* [Goal] Put the lines of the items from the one containing "This screenshot has height=643, width=922." through the one containing "click(1368, 202)" into a JSON list of strings, one string per line, leaving out blank lines.
((
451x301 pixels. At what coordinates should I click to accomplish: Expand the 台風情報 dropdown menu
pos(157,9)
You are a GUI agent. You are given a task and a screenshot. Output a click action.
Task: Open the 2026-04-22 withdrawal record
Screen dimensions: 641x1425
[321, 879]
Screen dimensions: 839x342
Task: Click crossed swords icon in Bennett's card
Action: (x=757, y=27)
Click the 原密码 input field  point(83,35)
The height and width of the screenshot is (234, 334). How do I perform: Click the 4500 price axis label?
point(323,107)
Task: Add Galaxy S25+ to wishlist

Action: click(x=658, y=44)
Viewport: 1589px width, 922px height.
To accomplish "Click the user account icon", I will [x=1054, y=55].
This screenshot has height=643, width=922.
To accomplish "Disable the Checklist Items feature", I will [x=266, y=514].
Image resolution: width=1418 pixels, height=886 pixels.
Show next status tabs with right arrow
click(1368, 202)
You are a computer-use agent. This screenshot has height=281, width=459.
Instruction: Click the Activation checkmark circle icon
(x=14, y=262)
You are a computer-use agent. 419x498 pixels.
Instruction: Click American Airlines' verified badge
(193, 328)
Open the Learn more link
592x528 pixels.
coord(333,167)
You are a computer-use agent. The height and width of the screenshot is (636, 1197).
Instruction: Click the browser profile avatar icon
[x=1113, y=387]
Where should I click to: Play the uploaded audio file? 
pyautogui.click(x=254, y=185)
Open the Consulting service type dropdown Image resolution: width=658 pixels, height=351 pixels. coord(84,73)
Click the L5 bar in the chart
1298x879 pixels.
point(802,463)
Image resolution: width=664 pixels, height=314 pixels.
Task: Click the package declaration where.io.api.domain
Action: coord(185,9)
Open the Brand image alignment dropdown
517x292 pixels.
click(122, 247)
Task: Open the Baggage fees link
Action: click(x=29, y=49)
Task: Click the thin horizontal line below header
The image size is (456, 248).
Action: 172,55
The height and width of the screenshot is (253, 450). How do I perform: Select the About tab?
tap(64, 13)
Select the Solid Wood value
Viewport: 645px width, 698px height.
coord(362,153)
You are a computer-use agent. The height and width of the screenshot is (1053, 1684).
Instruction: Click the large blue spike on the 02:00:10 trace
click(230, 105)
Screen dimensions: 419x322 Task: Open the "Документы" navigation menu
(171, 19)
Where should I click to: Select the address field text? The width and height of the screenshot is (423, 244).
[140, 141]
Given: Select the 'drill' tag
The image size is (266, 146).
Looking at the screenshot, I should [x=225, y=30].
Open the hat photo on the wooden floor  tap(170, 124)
))
* [Written answer]
[
  "This screenshot has height=643, width=922.",
  "To accomplish \"Disable the Checklist Items feature\", I will [x=266, y=514].",
  "Image resolution: width=1418 pixels, height=886 pixels.",
  "Show next status tabs with right arrow",
  "click(1368, 202)"
]